Word and item position data
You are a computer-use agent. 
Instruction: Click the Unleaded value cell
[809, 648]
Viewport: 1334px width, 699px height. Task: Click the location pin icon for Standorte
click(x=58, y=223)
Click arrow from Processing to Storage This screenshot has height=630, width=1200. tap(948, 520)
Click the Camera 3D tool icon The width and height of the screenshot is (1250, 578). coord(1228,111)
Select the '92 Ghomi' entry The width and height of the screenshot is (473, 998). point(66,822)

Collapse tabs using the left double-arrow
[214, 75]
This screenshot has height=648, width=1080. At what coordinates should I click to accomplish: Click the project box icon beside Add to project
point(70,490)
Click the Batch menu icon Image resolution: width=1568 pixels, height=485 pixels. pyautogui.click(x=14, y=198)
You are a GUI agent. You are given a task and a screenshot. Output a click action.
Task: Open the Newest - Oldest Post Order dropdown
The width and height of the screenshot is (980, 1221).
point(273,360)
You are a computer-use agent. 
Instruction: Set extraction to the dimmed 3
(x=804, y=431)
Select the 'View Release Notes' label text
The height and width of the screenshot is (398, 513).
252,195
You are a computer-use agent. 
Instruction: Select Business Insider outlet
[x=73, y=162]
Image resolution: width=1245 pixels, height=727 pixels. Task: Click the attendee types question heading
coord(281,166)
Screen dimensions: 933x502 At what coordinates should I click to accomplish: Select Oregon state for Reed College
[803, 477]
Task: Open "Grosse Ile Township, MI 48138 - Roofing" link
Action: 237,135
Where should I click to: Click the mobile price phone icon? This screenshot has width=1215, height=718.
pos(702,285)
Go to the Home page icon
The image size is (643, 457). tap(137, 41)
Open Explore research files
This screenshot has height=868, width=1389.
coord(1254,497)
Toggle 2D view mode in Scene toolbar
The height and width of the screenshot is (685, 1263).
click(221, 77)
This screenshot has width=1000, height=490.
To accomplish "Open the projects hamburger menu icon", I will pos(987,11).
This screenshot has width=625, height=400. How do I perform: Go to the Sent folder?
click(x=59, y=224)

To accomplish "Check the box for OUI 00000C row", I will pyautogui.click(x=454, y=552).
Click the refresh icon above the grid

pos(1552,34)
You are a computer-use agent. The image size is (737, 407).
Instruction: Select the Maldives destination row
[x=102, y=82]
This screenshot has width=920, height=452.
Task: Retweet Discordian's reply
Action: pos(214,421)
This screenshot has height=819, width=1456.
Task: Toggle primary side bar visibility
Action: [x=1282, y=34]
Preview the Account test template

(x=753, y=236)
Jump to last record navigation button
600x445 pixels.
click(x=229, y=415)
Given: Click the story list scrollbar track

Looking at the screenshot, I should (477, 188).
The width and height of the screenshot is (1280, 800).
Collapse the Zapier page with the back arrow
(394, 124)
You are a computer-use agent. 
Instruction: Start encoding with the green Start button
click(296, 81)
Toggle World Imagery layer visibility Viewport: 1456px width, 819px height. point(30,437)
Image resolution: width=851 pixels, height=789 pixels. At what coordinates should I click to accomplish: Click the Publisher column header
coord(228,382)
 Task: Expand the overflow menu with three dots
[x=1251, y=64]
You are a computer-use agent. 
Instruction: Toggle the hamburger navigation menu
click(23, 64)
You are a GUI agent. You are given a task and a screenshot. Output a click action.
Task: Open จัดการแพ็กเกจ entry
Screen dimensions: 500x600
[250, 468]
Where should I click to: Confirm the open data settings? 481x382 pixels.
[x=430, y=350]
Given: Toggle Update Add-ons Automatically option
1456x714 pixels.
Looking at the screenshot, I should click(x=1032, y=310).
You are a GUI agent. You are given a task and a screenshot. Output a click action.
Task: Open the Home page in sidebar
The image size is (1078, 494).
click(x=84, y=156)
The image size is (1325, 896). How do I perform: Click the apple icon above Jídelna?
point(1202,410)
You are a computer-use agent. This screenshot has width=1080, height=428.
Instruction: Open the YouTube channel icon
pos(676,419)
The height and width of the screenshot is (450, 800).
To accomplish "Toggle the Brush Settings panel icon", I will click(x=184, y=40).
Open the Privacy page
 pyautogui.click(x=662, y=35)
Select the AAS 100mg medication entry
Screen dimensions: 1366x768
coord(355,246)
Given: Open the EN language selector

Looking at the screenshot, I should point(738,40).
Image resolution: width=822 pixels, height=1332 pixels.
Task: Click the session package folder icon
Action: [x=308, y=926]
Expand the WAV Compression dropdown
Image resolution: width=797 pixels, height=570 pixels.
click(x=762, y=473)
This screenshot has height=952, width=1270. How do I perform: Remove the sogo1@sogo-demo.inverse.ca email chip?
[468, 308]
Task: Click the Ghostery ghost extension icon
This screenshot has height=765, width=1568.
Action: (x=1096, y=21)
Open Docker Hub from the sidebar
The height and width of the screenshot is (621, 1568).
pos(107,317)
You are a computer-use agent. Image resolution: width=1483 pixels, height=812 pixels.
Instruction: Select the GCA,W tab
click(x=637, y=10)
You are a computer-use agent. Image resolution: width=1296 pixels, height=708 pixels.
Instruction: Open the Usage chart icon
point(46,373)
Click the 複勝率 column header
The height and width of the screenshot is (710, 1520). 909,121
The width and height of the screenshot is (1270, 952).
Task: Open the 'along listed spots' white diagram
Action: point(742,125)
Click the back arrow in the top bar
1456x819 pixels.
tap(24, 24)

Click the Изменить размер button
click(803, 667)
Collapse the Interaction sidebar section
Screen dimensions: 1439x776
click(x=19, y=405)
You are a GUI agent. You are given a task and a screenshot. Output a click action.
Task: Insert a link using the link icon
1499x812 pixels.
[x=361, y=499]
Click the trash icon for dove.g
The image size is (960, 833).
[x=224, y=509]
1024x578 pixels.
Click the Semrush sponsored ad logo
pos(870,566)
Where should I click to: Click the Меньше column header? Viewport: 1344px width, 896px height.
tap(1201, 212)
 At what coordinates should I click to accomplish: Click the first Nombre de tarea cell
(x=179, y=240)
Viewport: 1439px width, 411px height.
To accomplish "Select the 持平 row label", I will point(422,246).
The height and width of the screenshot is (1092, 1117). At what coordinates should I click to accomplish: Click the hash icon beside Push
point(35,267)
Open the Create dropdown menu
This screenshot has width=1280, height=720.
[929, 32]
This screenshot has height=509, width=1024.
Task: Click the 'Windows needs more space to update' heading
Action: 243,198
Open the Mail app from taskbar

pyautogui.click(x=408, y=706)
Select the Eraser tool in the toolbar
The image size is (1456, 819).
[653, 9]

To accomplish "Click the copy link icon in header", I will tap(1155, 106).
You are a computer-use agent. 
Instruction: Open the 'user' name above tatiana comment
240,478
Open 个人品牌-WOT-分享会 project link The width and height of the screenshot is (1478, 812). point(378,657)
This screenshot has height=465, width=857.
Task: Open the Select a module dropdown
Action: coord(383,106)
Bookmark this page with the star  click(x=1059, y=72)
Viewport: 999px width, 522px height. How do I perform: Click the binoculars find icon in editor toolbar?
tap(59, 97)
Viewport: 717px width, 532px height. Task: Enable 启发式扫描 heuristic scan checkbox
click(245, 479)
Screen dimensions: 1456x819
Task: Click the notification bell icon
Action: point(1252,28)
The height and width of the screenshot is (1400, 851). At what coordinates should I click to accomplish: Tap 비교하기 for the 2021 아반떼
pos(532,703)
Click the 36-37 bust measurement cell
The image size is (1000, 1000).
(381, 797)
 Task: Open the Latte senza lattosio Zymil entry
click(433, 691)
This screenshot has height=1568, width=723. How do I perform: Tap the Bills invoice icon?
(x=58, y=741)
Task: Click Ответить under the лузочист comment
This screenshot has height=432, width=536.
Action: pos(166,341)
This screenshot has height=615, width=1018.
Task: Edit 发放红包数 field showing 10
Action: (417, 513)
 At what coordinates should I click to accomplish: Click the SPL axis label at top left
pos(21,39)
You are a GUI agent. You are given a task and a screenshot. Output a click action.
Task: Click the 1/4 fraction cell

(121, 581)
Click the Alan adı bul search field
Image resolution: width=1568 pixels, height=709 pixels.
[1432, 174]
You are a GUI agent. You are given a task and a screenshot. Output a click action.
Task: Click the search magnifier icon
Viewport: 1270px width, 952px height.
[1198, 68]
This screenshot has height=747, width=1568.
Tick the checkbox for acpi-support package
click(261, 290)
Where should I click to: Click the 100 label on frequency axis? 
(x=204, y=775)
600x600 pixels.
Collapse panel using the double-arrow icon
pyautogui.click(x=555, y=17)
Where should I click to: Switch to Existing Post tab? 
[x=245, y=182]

## Instruction
Copy out, without any change, the lines of the material that begin at the line containing "Task: Click the Ghostery ghost extension icon" and end after the line containing "pos(107,317)".

## Exercise answer
Task: Click the Ghostery ghost extension icon
This screenshot has height=765, width=1568.
Action: (x=1096, y=21)
Open Docker Hub from the sidebar
The height and width of the screenshot is (621, 1568).
pos(107,317)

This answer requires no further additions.